Aim of the task » Convert the data below, starting at the line containing "View the Conditions tab" and ending at the line containing "point(292,111)", into a two-column CSV with the headers instruction and location. Give one row per item, put each field in double quotes with line breaks replaced by spaces, and omit the pictures from your output.

━━ Stored data

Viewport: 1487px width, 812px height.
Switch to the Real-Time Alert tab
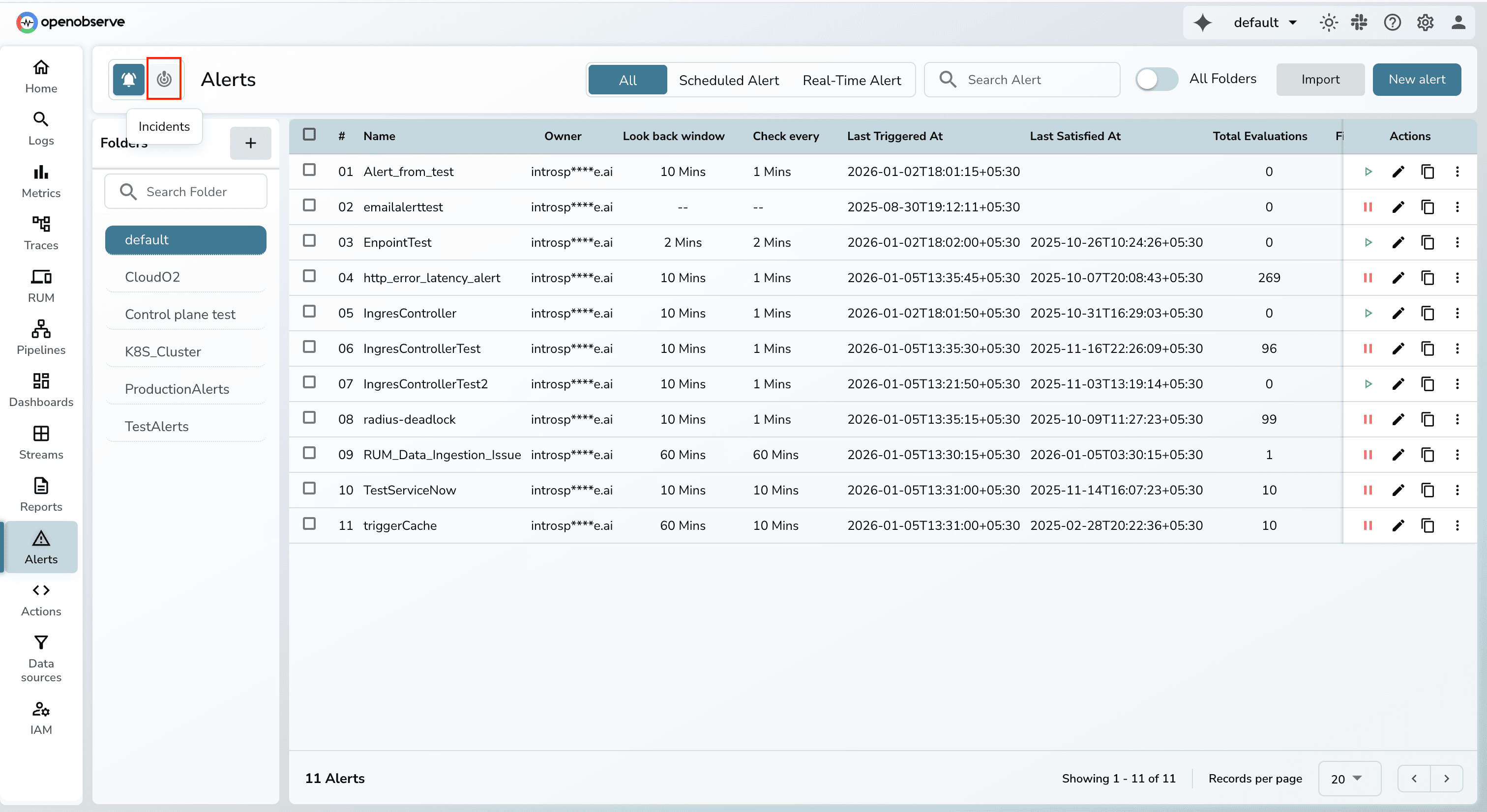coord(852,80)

━━━━
━━ Stored data

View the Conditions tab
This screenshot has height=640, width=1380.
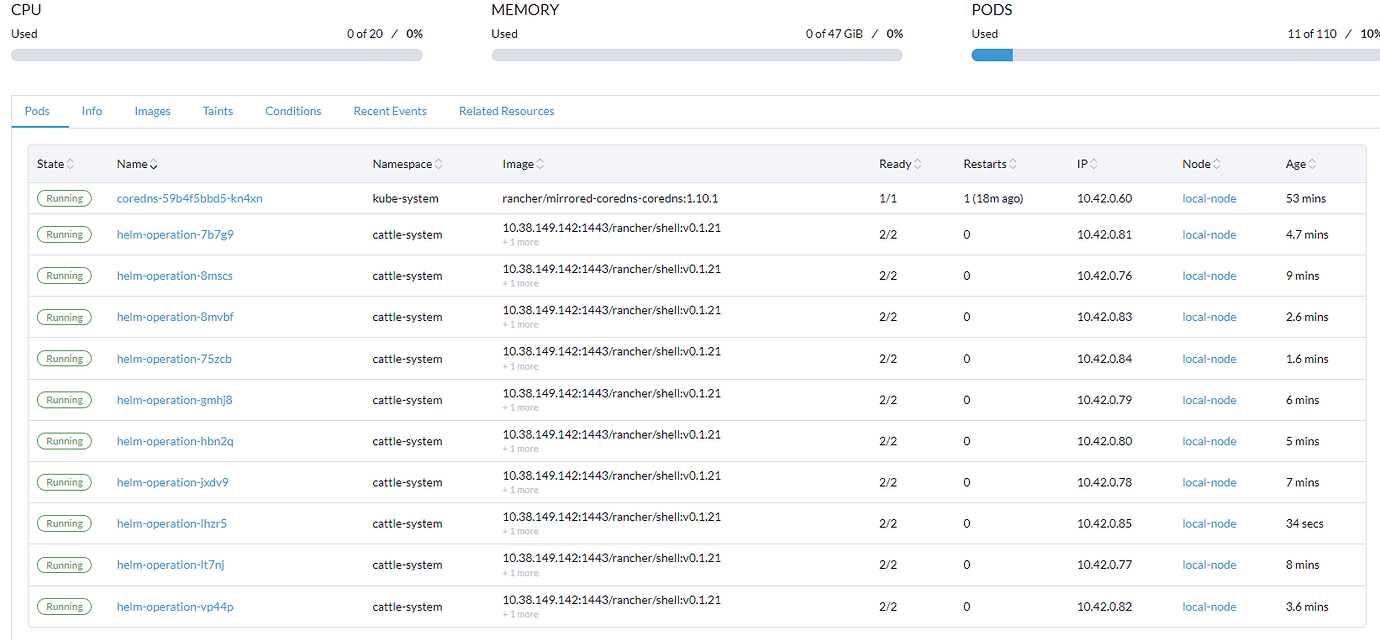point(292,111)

━━━━

Finished exercise »
instruction,location
"View the Conditions tab This screenshot has height=640, width=1380.","point(292,111)"